How Inco Lightning uses TEEs for fast encrypted computation on Solana. Near-zero latency with full privacy.

15 min read

In our Solana Privacy Landscape overview, we introduced the four major approaches to privacy on Solana. Now we dive deep into one of the most performance-focused solutions: Trusted Execution Environments (TEE) and how Inco Lightning leverages them to bring fast, encrypted computation to Solana.

If MPC (which we covered in our Arcium article) distributes trust across multiple parties, TEE takes a fundamentally different approach: trust the hardware itself.

What are Trusted Execution Environments?

A Trusted Execution Environment is a secure area within a processor that guarantees code and data loaded inside are protected from everything else on the machine—including the operating system, hypervisor, and even the server administrator.

The analogy: Imagine a bank vault with a one-way glass viewing window. You can put documents inside, and the vault will perform operations on them (sorting, counting, signing), but nobody outside—not even the bank manager—can see what’s happening inside. The vault’s manufacturer guarantees this isolation through the physical construction of the vault itself.

That’s a TEE. The “vault” is a hardware enclave inside the CPU. The “manufacturer guarantee” is cryptographic attestation from Intel, AMD, or ARM.

TEE Fundamentals

Hardware Enclaves

TEEs create isolated execution environments at the hardware level:

┌─────────────────────────────────────────────────────────────┐
│                    Normal Execution                          │
│  ┌─────────────┐  ┌─────────────┐  ┌─────────────┐          │
│  │     App     │  │     App     │  │     App     │          │
│  └─────────────┘  └─────────────┘  └─────────────┘          │
│  ┌─────────────────────────────────────────────────────┐    │
│  │                  Operating System                    │    │
│  └─────────────────────────────────────────────────────┘    │
├─────────────────────────────────────────────────────────────┤
│                    TEE / Enclave                             │
│  ┌─────────────────────────────────────────────────────┐    │
│  │   Encrypted Memory        Isolated Execution        │    │
│  │   ┌─────────────┐        ┌─────────────────┐       │    │
│  │   │  Private    │        │  Secure Code    │       │    │
│  │   │  Data       │───────▶│  (Attestable)   │       │    │
│  │   └─────────────┘        └─────────────────┘       │    │
│  └─────────────────────────────────────────────────────┘    │
│           ▲                                                  │
│           │ Hardware Isolation Boundary                      │
│           │ (OS/Hypervisor CANNOT cross)                    │
└─────────────────────────────────────────────────────────────┘
                            CPU

The key insight: hardware enforces the isolation, not software. The operating system kernel, the hypervisor, even root access cannot read enclave memory.

Major TEE Implementations

Intel SGX (Software Guard Extensions)

Intel SGX pioneered application-level enclaves. User processes can create private memory regions (“enclaves”) isolated from all other processes—privileged or not. While SGX was deprecated on consumer chips in 2021, it remains available on Intel Xeon processors and plays a role in TDX attestation.
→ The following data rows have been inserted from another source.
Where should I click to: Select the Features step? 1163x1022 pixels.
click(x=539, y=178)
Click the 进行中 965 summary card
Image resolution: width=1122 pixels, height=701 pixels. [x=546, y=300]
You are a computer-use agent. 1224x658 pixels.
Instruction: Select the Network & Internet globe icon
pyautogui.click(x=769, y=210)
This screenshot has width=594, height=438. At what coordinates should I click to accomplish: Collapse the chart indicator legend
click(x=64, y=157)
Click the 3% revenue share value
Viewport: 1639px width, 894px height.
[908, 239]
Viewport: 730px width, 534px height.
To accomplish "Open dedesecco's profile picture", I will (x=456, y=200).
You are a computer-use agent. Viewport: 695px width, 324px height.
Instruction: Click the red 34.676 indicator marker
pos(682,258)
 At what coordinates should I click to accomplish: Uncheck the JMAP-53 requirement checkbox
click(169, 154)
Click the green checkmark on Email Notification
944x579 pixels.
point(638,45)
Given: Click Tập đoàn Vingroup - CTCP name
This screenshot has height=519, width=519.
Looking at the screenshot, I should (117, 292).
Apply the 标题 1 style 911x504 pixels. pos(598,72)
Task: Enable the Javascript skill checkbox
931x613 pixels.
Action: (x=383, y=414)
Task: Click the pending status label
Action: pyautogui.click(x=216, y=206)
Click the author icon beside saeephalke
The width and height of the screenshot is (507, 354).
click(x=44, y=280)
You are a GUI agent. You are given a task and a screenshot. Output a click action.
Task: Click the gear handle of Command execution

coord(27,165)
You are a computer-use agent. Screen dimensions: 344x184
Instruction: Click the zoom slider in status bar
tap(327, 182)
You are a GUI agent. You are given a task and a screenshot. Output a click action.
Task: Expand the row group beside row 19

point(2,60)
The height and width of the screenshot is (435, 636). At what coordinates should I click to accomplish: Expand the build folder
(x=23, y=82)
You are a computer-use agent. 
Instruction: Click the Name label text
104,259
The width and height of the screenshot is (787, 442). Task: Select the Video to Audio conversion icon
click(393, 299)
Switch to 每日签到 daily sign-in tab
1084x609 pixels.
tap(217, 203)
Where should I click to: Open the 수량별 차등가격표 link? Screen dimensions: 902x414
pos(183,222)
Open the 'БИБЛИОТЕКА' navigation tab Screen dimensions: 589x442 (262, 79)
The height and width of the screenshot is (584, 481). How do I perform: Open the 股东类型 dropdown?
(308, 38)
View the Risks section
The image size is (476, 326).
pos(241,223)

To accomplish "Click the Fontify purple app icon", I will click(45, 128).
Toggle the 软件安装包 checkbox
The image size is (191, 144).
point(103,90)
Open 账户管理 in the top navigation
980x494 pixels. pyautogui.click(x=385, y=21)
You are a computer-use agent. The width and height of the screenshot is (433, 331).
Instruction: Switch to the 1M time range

Intel TDX (Trust Domain Extensions)

The successor to SGX, TDX provides VM-level confidential computing. It isolates entire “trust domains” (confidential virtual machines) from each other and from the hypervisor. TDX uses a new processor mode called “Secure Arbitration Mode” (SEAM) rather than relying on a separate security processor.

AMD SEV (Secure Encrypted Virtualization)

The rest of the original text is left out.